A relatively short VOT for voiceless stops in frequent words and vowel contexts can arise from ease of lexical access on the speaker’s part as well as ease of articulation (Balota et al., 1989; Bard et al., 2000; Bell et al., 2009; Fricke, 2013; Gahl et al., 2012; Munson, 2007). This account, however, would not predict a relatively long VOT for voiced stops in frequent words and vowel contexts, for the ease of production is associated with reduced duration.

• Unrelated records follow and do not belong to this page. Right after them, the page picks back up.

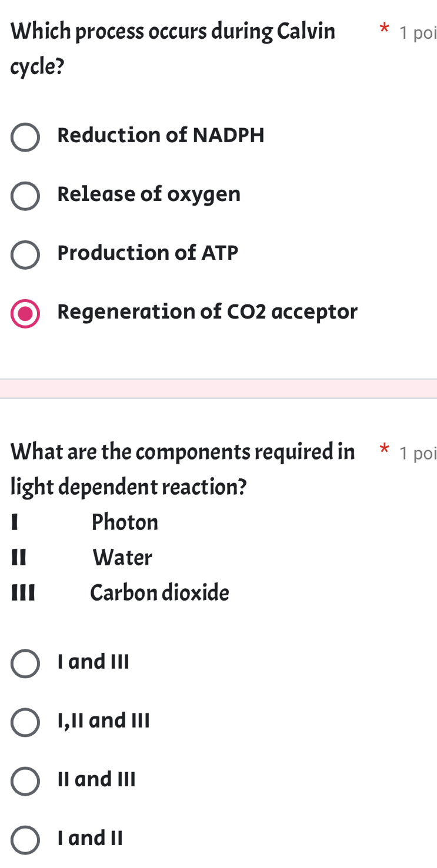Choose Production of ATP as your answer
The width and height of the screenshot is (437, 868).
tap(25, 254)
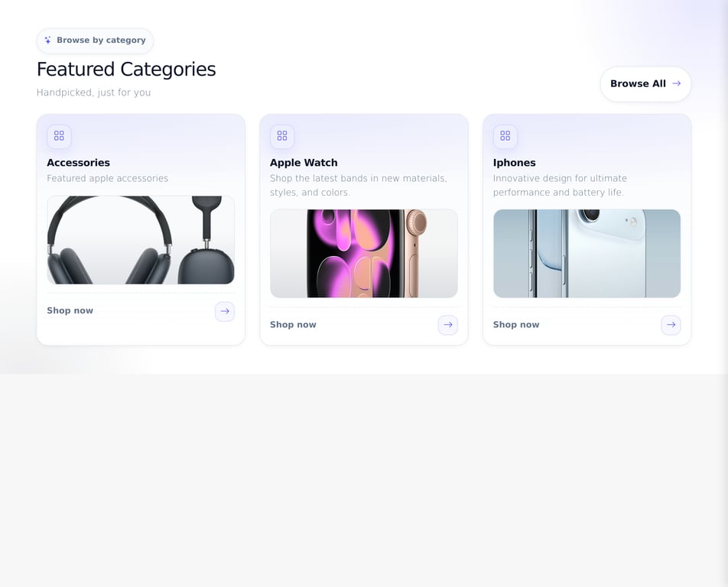
Task: Click the arrow button on Apple Watch card
Action: [x=448, y=325]
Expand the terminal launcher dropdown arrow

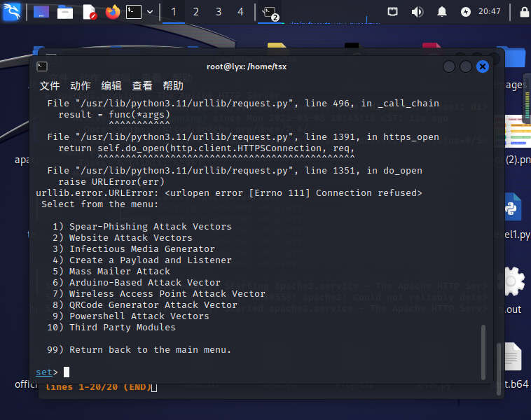click(x=150, y=12)
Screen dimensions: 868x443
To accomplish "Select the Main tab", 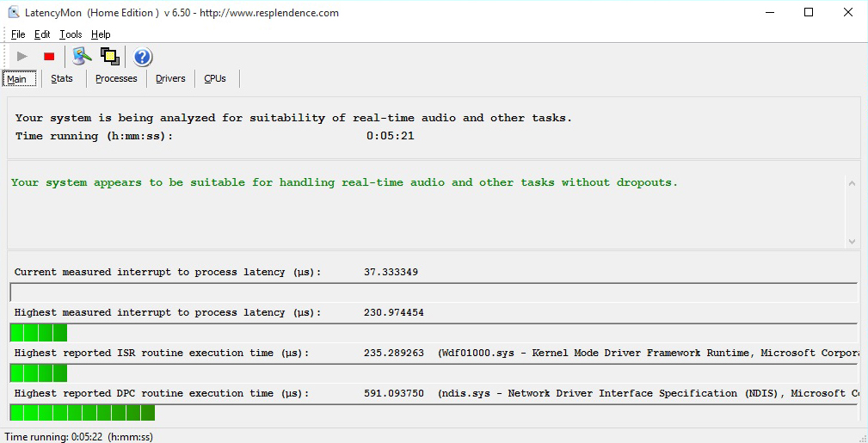I will 18,79.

Another possibility, though not mutually exclusive from the above, is that clarity of enunciation of some segments/words reflects their phonetic representations. Since Norris et al.’s (2003) influential work, several studies have shown that perceptual category boundary locations for segmental contrasts are affected by ambiguous sounds when the ambiguous sounds are recognized by the listener as a part of a legitimate word (Clarke & Luce, 2005; Eisner et al., 2013; Kraljic & Samuel, 2005; Maye et al., 2008).
Conceivably, phonetic representations of less frequent segments and words are more likely to be shaped by their clear enunciations, as unpredictable segments/words produced with ambiguous pronunciations are less likely to lead to immediate recognition (see Pierrehumbert  for a similar proposal in relation to lexical neighborhood density, and Wedel  in relation to diachronic maintenance of phonemic contrasts). If so, then position and/or context-sensitive representations of phonemes (Dahan & Mead, 2010; Eisner et al., 2013; Mitterer et al., 2013) would predict more distinct phonetic representations of contrasts in positions and contexts where segments are less predictable, and word-specific phonetic representations (Bybee, 2000; Johnson, 2004; Klatt, 1979; Pierrehumbert, 2002; Wedel, 2006) would predict more distinct phonetic representations of less predictable words.
As a final note, the range of VOT values used to signal voiced vs. voiceless stop phonemes can differ between speakers of the same language, depending on factors such as gender and geographical origin (Docherty et al., 2011; Oh, 2011; Scobbie, 2006). It is currently unclear, however, to what extent such factors affect category boundary locations for voicing contrasts along acoustic cues like VOT, as past production studies focused on phonetic targets rather than category boundaries. In perception studies listener sensitivity to social-indexical acoustic variation has been shown, most notably for English vowels (e.g., Hay et al., 2006; Niedzielski, 1999). Listener sensitivity to social-indexical variation in VOT has also been shown, but shifts in perceptual VOT boundary locations for word-initial stops induced through manipulation of speaker gender (Toscano, 2011) or speaker adaptation training (Clarke & Luce, 2005; VanDam, 2007) appear very small in magnitude.9 We welcome further studies on the role of inter-personal and social-indexical factors in the production and perception of speech segments from various angles.